19 марта 2018 г., 22:47

3K

Донесения из окопов семейной жизни

27 понравилось 4 комментария 3 добавить в избранное

Автор: Девин Мерфи (Devin Murphy)

6 лет назад моя жена подарила мне домашние тапочки. Мои первые в жизни. Я подумал, что такой подарок означает новый этап в моей жизни. Я поблагодарил ее. Померил. Внутри искусственный мех. Я встал, чтобы показать, как они мне нравятся. Она протянула мне еще одну пару гораздо меньшего размера. На них были вышиты обезьянки. Вот так она сообщила мне эту новость.

До этого мы ссорились. Несколько раз. О том, что я хочу быть писателем, и о том, что она хочет иметь семью. О времени. Сколько его нам отпущено и как мы им распорядимся. О страсти. Есть ли она в нас и как нам выразить ее.

Мой сын появился на свет синюшным, с головой, похожей на конус, и без единого крика. Я держал ногу жены, наблюдая за всем. Она не проронила ни звука во время родов. В ней царила тихая уверенность. Мне протянули ножницы и мокрую полупрозрачную пуповину. Я перерезал. На подбородок брызнули капли крови. Ребенка, так и не издавшего ни звука, унесли в угол платы, где над ним склонилось больше медсестер, чем, я предполагал, там находилось. Я боялся сделать вдох. Боялся сделать вдох. Сделать вдох. И я услышал его крик. Этот звук перевернул мою жизнь именно так, как мне говорили, но я не верил.

Я провел всю ночь в кресле-качалке, держа сына на руках. Это время казалось священным. И до сих пор кажется таким.

Я писал всю ночь в кресле-качалке. Его спящее тельце лежало на сгибе локтя второй, не пишущей руки. Я боялся, что время писать ушло навсегда, но собирался как-то с этим справиться. Во мне царила тихая уверенность.

Мы взяли сына, который как раз учился ходить, с собой в Сиэтл на конференцию ассоциации писателей. Мы остановились в отеле. Из-за разницы во времени он проснулся в 4 часа утра. К семи он уже успел покакать в ванну, вызвать по гостиничному телефону полицию, дважды, и съел червяка на улице.

Выступая на конференции, Шеймас Хини рассказал историю об известном поэте, который пришел в гости к молодому коллеге. Увидев всех его детей, которых в этот момент рвало, он сказал, явно намереваясь уйти: «Вы видите многое из внутреннего мира своих детей, не так ли?»

Моя дочь пришла в этот мир стремительно и громко, и с тех пор не стала ни медленнее, ни тише. Сейчас ее улыбка делает ее легкой на подъем и значит все для меня. Но тогда, между 3 и 5 часами утра, пока она спала со своей бутылочкой, я редактировал повесть своей подруги в надежде, что она сделает то же самое для меня. На листах, которые я отправил обратно, был круглый отпечаток детской бутылочки.

## Исходный материал
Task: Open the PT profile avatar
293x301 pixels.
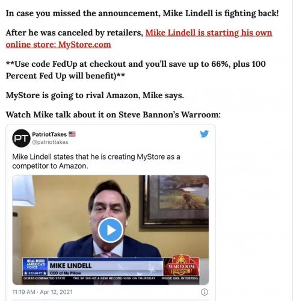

## Ваши задания
1/ Соответствуют ли тексту о семейной жизни писателя утверждения (a) «Жена подарила рассказчику домашние тапочки шесть лет назад», (b) «Сын рассказчика родился с громким криком» и (c) «Конференция ассоциации писателей проходила в Сиэтле»? На каждое ответьте «да» или «нет» и приведите решающие слова текста в точной цитате.
2/ Допишите текст о семейной жизни писателя, начав сразу после его последнего предложения.

## Ответы к заданиям
1/
(a) Да: «6 лет назад моя жена подарила мне домашние тапочки».
(b) Нет: «Мой сын появился на свет синюшным, с головой, похожей на конус, и без единого крика».
(c) Да: «Мы взяли сына, который как раз учился ходить, с собой в Сиэтл на конференцию ассоциации писателей».

2/
Мой третий ребенок, мальчик, заставил мою жену впервые кричать во время родов. Когда пришло время перерезать пуповину, вместо того, чтобы вести себя как профи и трижды отец, я стоял над раковиной, пытаясь справиться с тошнотой, не упасть и не разбить голову о мраморный пол. Позже я узнал, что значит «синий код», произнесенный больничным громкоговорителем. «Синий код», «синий код» — это значит, что несчастный отец рухнул на пол, выложенный плиткой из искусственного мрамора.

В рассказе Эрнеста Хемингуэя Индейский поселок мужчина не выдерживает и перерезает себе горло, после того, как вынужден три дня слушать, как его жена мучается трудными родами. Смысл рассказа я понял этой ночью в палате. Понял всю ту любовь и беспомощность, которые заставили его сделать это.

До того, как я встретил свою жену, у меня было много времени, чтобы думать и писать. Но тогда мой литературный наставник сказал мне, что я не написал еще ничего стоящего, потому что не писал о себе. Он задел за живое. Эмоционально я был закрыт. Запечатан. После этих слов я почувствовал себя плохо и постарался очень быстро покинуть его офис.

Я рассказал отцу о словах литературного наставника. Отец сказал, что наставник прав. А еще, что это изменится. Я молод. Нужно подождать, пока в моей жизни не появится то, что я действительно буду любить. Источники силы, мастерства и любви пробьются наружу. Я был обижен. Мое самолюбие кричало: «У меня уже есть то, что я люблю». И все-таки мне сказали, что я недостаточно хорош.

Я увидел своего литературного наставника в очереди в продуктовом магазине рано утром, на следующий день после того, как он выговаривал мне за плоские характеры, основной причиной которых была внутренняя трусость. Было очень рано. Ночь перед этим я не спал. Он проснулся рано, чтобы сделать французские тосты с черникой для своей семьи. Я посмотрел в его тележку и понял, что у него есть дела поважнее, чем писать рассказы в надежде научить меня.

Моя жена часто заходит в комнату и просит детей быть подобрее с папой. Со мной. Я и не замечаю, как они распоряжаются мной. Я стараюсь отдать им всю свою доброту и они этим пользуются. В такие моменты я смеюсь.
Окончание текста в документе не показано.